Calling himself a "high-value target," Spratt said he could have run a more aggressive campaign.
"I was carpet-bombed," he said in a recent telephone interview. "We weren't ready for it. And we didn't really respond to it as forcefully as we should. But I'm not certain it would've changed the outcome because it was such an incessant and heavy bombardment."
Television, radio and print ads and direct mail funded by the Washington-based Club for Growth, Virginia-based Americans for Prosperity, the Iowa-based American Future Fund and other groups were pivotal in steering voters to Mulvaney, Spratt said.
"By my count, there's $1 million of unidentified money that (came) from groups with benign names that belie what their purpose is," Spratt said. "But their purpose is not the edification of South Carolinians, I can tell you that."
Spratt also paid dearly at the polls for voting yes on the health care reform bill - which Obama signed into law in March - and for helping craft the $814 billion economic stimulus law and defending deficit spending as a way to prop up the buckling economy. And he was a Democrat running in an increasingly Republican state during a year when all incumbents were vulnerable, especially those close to Obama and Pelosi.
Political handicapper Charlie Cook pegged the 5th District race a "tossup" heading into the elections, though Spratt had been seen as safe in the past.
Among independent groups, the Club for Growth spent the most - nearly $420,000 - on the effort to oust Spratt, mostly on broadcast ads. The group advocates limited government and free enterprise. The American Future Fund spent $219,000 and the Citizens for a Working America Political Action Committee spent $250,000.
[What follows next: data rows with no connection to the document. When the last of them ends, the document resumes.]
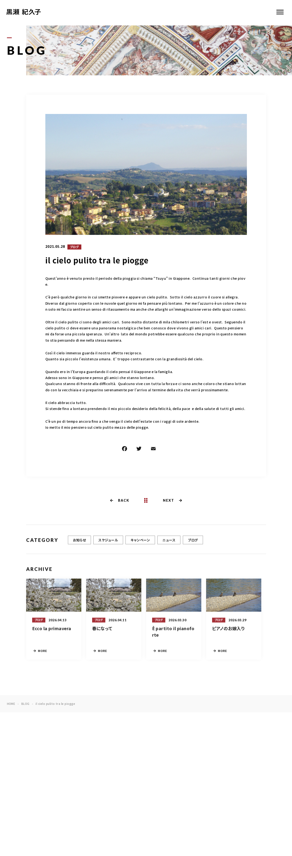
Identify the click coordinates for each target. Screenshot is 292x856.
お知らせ (79, 541)
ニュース (168, 541)
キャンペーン (140, 541)
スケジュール (108, 541)
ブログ (74, 247)
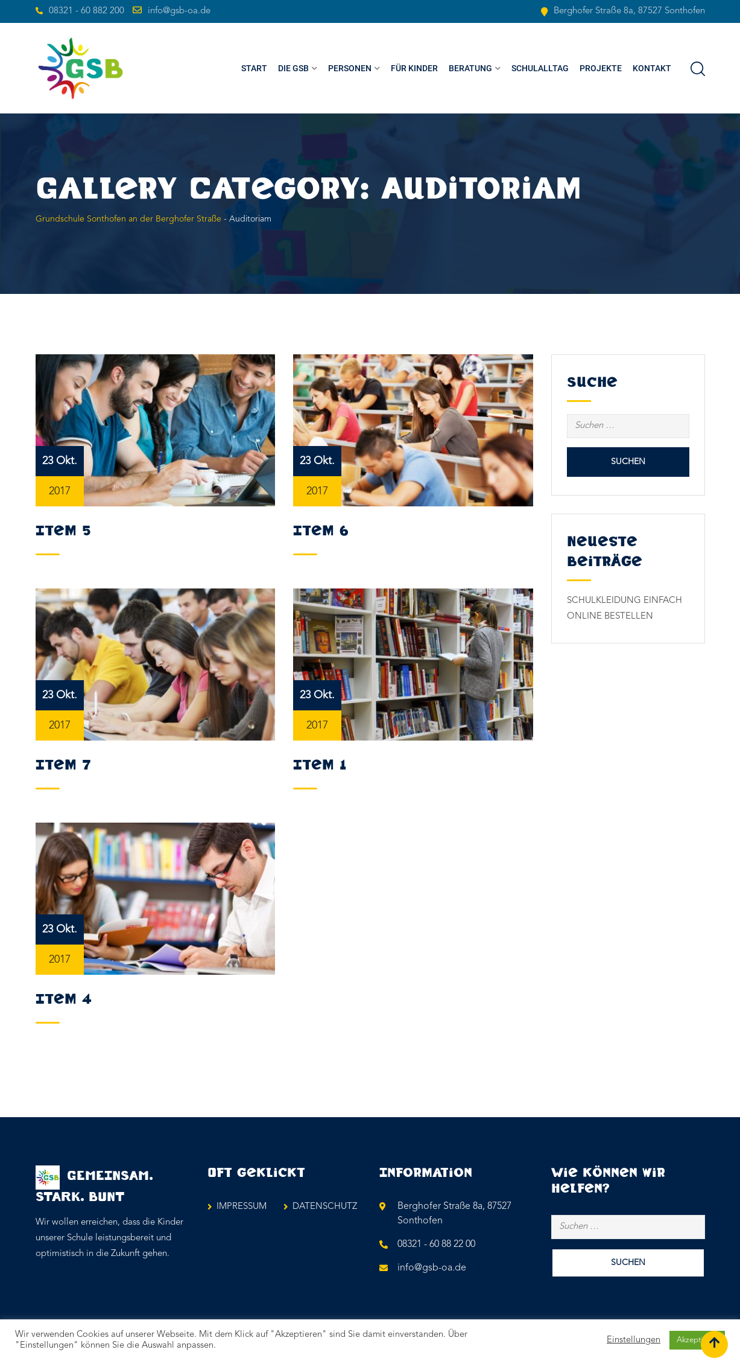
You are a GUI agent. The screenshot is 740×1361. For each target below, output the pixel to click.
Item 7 (63, 765)
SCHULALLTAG (540, 68)
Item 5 (63, 531)
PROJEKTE (601, 68)
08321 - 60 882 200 (86, 11)
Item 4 (64, 999)
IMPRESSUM (242, 1206)
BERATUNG (470, 68)
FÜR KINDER (414, 68)
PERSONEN (350, 68)
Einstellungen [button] (633, 1340)
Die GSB (293, 68)
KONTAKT (652, 68)
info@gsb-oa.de (179, 11)
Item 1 (319, 765)
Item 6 (321, 531)
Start (254, 68)
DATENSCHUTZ (325, 1206)
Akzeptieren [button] (697, 1340)
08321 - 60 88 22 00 (436, 1244)
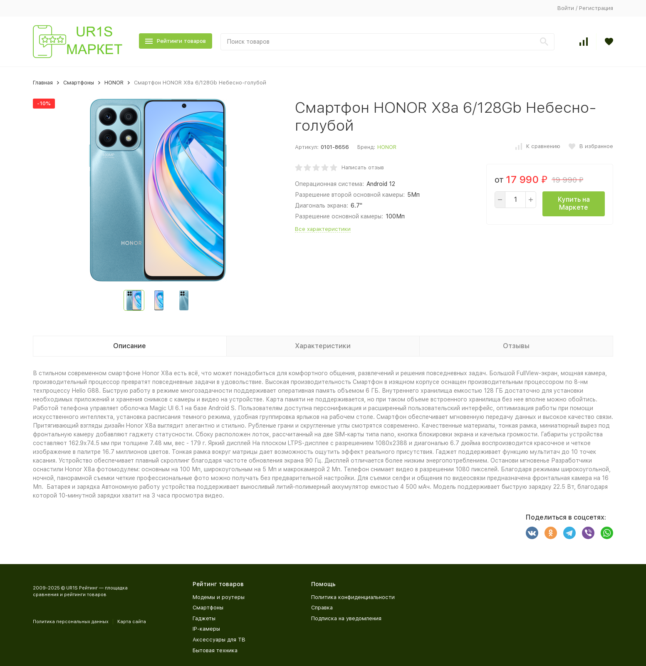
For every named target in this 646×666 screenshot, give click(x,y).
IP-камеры (206, 629)
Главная (43, 82)
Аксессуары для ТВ (219, 639)
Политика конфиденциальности (353, 597)
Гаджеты (204, 618)
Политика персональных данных (71, 621)
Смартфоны (78, 82)
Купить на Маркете (574, 203)
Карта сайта (131, 621)
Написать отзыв (363, 167)
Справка (322, 607)
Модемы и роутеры (219, 597)
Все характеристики (323, 229)
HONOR (114, 82)
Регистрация (596, 8)
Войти (565, 8)
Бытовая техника (215, 650)
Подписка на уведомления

The National Republican Congressional Committee, not an independent group, spent nearly $1.1 million to defeat Spratt, FEC records show.
The only independent groups that supported Spratt's re-election bid were the Humane Society of the U.S., which spent about $6,800, and the Congressional Black Caucus PAC, which spent about $5,800. FEC rules prohibit candidates from associating themselves with independent groups or asking them to run ads.
In January, the Supreme Court struck down restrictions on how much independent groups may raise and spend on political campaigns and said the groups may finance ads that explicitly support or denounce candidates. Some groups can keep their donor lists secret, and many aren't required to disclose donors until well after spending money on a race.
Spratt said the ruling opened the floodgates on corporate spending on elections, but supporters of the decision say it merely struck down congressional restrictions on free speech.
"Free speech is not good for democracy?" Mike Connolly, spokesman for the Club for Growth, said Tuesday. "That's a very popular position for career politicians." The group, one of South Carolina GOP Sen. Jim DeMint's biggest backers, wanted to give Mulvaney a fighting chance against a well-financed, entrenched incumbent, he said.
FEC records show Spratt raised $1.8 million for the Nov. 2 elections and Mulvaney raised $1.3 million.
"As we looked at the race, looked at the issues, and looked at Chairman Spratt's vulnerabilities, we thought this was a good race to invest in," Connolly said. "We wanted to level the playing field."